Medical Apartheid Poems

For another one of my classes, we were assigned chapters out of a book called Medical Apartheid: The Dark History of Medical Experimentation on Black Americans from Colonial Times to the Present, and it’s sparked a lot of horror and also a lot of topics I’m interested in exploring as poetry. For example, I was really interested in the term “resurrection man,” used to describe a man who unearthed bodies for illicit dissection; these men often happened to be African American men plundering black cemeteries, which complicates the history even more. Another snippet that got my attention was learning that the body of Addie Mae Collins, one of the girls who died in the Birmingham Sixteenth Street Baptist Church bombing, was missing from her grave. Neither casket nor corpse was found in the grave when her sisters decided to move her to a better cemetery thirty years after her death; she had been buried in an all-black cemetery. The author writes that “many are convinced that her body joined the untold thousands of anonymous black cadavers on anatomists’ tables” (119). The double sucker punch of that: to be killed at thirteen because of the color of your skin and then to have your body stolen and used for studies in anatomy.

This is all to say: I’m interested in writing a series of poems based off this book and other records like it, but I’m also hesitant. It’s a sensitive topic and it’s racially charged. The last thing I want to do is appropriate the experiences of these people and turn them into spectacle or entertainment (further exploitation).
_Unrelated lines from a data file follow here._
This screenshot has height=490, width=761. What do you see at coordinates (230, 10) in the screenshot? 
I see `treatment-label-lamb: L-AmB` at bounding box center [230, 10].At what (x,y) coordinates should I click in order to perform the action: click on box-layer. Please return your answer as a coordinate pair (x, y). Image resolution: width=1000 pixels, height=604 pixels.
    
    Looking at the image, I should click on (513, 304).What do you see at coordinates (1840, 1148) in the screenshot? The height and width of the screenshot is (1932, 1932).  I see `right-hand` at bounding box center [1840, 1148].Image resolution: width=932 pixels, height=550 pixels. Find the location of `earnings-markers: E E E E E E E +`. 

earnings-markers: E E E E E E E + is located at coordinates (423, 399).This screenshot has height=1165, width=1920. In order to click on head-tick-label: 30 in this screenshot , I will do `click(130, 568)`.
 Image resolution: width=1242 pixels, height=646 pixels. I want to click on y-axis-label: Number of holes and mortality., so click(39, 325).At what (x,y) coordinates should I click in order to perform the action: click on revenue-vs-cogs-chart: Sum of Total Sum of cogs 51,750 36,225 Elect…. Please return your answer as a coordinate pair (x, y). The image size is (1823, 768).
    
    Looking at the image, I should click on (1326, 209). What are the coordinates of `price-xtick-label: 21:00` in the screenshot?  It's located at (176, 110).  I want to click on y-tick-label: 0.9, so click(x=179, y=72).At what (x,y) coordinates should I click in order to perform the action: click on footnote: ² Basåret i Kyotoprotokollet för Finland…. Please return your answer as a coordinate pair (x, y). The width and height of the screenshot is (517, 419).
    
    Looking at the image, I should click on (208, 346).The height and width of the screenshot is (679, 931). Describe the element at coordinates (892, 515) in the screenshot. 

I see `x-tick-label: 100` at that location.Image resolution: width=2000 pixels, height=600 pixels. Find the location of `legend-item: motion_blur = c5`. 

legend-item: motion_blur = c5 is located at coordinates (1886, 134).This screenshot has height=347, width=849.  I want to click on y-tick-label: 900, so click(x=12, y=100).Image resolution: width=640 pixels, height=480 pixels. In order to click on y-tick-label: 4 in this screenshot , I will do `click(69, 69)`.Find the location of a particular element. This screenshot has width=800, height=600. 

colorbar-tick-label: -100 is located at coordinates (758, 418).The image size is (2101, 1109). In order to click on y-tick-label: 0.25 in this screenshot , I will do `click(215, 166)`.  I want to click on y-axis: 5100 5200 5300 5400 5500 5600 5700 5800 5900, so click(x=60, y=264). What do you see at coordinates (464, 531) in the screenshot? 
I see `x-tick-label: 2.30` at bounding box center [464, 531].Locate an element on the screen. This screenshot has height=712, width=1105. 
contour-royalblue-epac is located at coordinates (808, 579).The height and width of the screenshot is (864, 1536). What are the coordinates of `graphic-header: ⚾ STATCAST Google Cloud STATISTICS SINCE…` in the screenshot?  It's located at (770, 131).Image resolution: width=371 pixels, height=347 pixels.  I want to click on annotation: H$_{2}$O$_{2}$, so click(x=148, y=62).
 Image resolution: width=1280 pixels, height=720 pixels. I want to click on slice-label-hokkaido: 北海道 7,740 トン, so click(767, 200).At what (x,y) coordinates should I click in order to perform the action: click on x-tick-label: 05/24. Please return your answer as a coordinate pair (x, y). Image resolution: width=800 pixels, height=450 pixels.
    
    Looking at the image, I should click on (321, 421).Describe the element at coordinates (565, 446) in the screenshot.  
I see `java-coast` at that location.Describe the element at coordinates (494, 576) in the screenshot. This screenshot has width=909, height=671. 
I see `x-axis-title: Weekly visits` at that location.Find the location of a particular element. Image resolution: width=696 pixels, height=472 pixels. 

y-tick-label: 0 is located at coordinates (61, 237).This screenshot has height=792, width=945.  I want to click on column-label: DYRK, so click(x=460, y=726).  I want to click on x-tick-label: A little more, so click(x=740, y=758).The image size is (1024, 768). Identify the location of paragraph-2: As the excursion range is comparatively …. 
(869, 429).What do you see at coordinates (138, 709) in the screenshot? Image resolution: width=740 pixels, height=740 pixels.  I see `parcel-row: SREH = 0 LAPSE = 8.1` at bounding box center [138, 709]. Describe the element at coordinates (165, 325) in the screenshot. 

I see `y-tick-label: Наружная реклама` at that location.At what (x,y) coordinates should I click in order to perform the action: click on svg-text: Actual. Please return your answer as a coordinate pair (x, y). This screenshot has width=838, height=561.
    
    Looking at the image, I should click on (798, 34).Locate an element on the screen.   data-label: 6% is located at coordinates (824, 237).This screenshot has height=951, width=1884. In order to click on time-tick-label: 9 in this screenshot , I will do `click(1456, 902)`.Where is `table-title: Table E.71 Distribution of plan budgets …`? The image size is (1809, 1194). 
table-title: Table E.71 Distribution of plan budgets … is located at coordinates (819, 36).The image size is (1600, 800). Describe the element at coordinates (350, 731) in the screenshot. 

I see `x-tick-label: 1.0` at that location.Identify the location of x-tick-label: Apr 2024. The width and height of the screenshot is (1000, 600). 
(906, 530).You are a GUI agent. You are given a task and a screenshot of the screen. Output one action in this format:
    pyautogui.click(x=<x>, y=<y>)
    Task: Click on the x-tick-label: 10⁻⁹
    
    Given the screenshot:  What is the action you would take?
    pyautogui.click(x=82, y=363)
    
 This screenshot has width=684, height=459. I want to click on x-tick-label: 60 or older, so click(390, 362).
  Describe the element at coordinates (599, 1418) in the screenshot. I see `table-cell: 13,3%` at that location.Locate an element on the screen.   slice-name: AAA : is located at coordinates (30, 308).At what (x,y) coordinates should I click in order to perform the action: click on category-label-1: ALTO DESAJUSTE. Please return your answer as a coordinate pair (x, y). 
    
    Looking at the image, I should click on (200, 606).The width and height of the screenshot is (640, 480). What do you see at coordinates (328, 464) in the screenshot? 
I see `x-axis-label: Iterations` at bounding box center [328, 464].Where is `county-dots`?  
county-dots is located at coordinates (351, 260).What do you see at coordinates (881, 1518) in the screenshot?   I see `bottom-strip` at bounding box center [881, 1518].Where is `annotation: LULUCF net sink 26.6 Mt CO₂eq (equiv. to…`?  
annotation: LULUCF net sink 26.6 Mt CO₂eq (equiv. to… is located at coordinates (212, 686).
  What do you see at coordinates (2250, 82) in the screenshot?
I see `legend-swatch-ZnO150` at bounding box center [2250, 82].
It’s tricky ground for me–I want to tell their stories, but I’m unsure of the best way to go about doing so.

What do other people think? Ideas for treading this ground carefully? Hesitations?

2 Replies to “Medical Apartheid Poems”

  1. I think that subjects like these need to explored and written about, particularly in poetry, which I think has the tools to deal sensitively with issues like these. Sure it’s hard to write about and it’s a touchy issue, but I don’t think that means you should be afraid to do it–if anything, just be careful and conscious of the way you’re telling these stories (and include a bit of that consciousness in the poems). These issues need to be talked about, and they need to be able to be talked about by everyone, I think.

  2. This sounds like a really interesting topic to write a series of poems about–it’s something I (and I’m sure other people) don’t know much about. Of course this is a situation where you have to tread carefully, but there is never going to be someone perfectly qualified to write these poems without having to be sensitive to the topic. It might help if you talk to some historians who are knowledgeable about the subject–chances are they’ve had to write papers using the same sensitivity that you will need. Overall, I would just be careful when leaning more towards persona–like we talked about in class Tuesday, this sometimes requires a lot more consciousness than a poem that isn’t taking on a specific identity.